Quando lui la minacciò di rivolgersi al tribunale per la tutela e di privarla della potestà genitoriale, lei disse di essere andata nel panico. Avrebbe preferito uccidere suo figlio e poi se stessa piuttosto che lasciare il bambino con il padre. "Guarda, è così che si fa", avrebbe detto. Adagiò il figlio sul pavimento del soggiorno e lo strangolò fino a fargli diventare rossa la gola. Il padre, inizialmente completamente sconcertato, intervenne e riuscì a respingere la madre. Le ferite del bambino non erano in pericolo di vita e gli specialisti ritengono che non subirà danni permanenti.
Lo sguardo nei suoi occhi:
due dettagli dell'atto d'accusa sono controversi davanti alla giuria. La donna è accusata di aver strangolato il bambino con entrambe le mani fino a quando non è stata spinta via dal padre. La donna sostiene di aver usato una sola mano per strangolare il bambino. Afferma anche di aver allentato la presa prima di essere spinta via. Afferma che quando ha guardato negli occhi il bambino mentre lo strangolava, ha visto solo paura, orrore e incomprensione. È stato allora che ha capito: "Non posso, non devo e non lo farò".
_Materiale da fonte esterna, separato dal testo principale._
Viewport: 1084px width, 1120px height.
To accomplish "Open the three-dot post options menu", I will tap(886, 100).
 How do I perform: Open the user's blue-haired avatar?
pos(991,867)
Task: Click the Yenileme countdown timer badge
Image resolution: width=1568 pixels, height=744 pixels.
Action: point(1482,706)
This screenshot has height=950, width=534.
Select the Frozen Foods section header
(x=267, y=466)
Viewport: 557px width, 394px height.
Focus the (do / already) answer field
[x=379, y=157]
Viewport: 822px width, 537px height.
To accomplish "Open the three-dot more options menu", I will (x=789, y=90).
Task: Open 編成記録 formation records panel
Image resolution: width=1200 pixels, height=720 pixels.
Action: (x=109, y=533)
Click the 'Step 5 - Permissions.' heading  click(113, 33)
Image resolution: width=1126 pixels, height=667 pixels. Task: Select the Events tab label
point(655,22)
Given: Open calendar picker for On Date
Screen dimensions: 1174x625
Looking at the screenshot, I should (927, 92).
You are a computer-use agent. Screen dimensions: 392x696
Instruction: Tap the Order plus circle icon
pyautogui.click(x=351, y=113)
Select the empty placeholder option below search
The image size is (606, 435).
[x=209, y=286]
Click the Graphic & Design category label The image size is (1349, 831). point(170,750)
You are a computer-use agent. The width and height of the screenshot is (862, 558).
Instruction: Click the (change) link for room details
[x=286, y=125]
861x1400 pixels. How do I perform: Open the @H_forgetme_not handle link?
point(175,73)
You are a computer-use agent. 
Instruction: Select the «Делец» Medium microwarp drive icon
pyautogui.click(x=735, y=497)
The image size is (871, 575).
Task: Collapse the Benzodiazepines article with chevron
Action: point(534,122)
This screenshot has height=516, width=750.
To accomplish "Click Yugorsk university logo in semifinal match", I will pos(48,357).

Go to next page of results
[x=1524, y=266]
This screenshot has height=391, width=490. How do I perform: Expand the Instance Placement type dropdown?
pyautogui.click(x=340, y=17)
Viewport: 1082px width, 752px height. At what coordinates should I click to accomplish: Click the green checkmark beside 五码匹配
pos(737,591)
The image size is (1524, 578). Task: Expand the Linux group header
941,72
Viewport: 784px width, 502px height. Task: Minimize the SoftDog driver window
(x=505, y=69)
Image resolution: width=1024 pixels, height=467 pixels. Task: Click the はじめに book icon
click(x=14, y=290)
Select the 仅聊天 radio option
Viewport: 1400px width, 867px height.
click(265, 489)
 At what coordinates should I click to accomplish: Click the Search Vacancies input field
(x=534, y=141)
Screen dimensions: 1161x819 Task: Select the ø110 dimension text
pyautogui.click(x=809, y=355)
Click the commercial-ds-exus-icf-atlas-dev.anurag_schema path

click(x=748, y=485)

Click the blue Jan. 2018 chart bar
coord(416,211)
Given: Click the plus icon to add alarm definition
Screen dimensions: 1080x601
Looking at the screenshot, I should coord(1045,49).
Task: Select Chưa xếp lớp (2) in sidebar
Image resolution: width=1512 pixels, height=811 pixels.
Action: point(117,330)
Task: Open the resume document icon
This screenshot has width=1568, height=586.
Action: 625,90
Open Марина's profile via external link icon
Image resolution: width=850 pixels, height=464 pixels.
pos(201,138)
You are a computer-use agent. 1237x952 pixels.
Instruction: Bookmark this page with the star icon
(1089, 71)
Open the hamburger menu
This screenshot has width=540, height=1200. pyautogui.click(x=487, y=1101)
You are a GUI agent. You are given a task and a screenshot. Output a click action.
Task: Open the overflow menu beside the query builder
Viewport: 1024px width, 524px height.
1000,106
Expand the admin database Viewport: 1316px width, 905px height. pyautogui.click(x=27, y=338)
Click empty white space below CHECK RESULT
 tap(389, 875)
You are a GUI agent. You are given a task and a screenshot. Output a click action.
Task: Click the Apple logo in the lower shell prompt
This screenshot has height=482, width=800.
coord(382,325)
La differenza tra i resoconti è cruciale. Sebbene la donna rischi una condanna per tentato omicidio in entrambi i casi, se la versione dell'accusa è vera, il tribunale può attenuare la pena poiché il reato è rimasto un tentativo. Tuttavia, se la versione dell'imputato è vera, allora è probabile che si tratti di un caso di "ritiro e rimorso attivo". Se l'autore non porta a termine l'atto criminale di propria spontanea volontà, il tribunale può persino astenersi dall'irrogare una pena.
Tre figli, tre padri.
Sebbene la trentunenne sia stata interrogata per oltre quattro ore il primo giorno del processo, è rimasta un'immagine di lei particolarmente vaga. Per quasi un anno e mezzo ha sostenuto che il colpevole fosse il padre, successivamente arrestato . La donna, madre di tre figli da tre padri diversi, soffre di un grave disturbo della personalità difficile da curare. Secondo il suo racconto, è stata abusata sessualmente dal compagno di una zia per due anni a partire dall'età di dodici anni ed è entrata in contatto con diverse droghe in tenera età. Ha perso il lavoro nel settore dell'assistenza perché rubava denaro ai pensionati.
Il suo primo figlio vive con il padre. Ha dato in adozione il terzo figlio dopo la sua nascita. Preferirebbe vedere il secondo morto piuttosto che perderlo. "Volevo solo proteggerlo", ha detto piangendo. Giovedì, lo psichiatra risponderà alla domanda sulla sua responsabilità penale.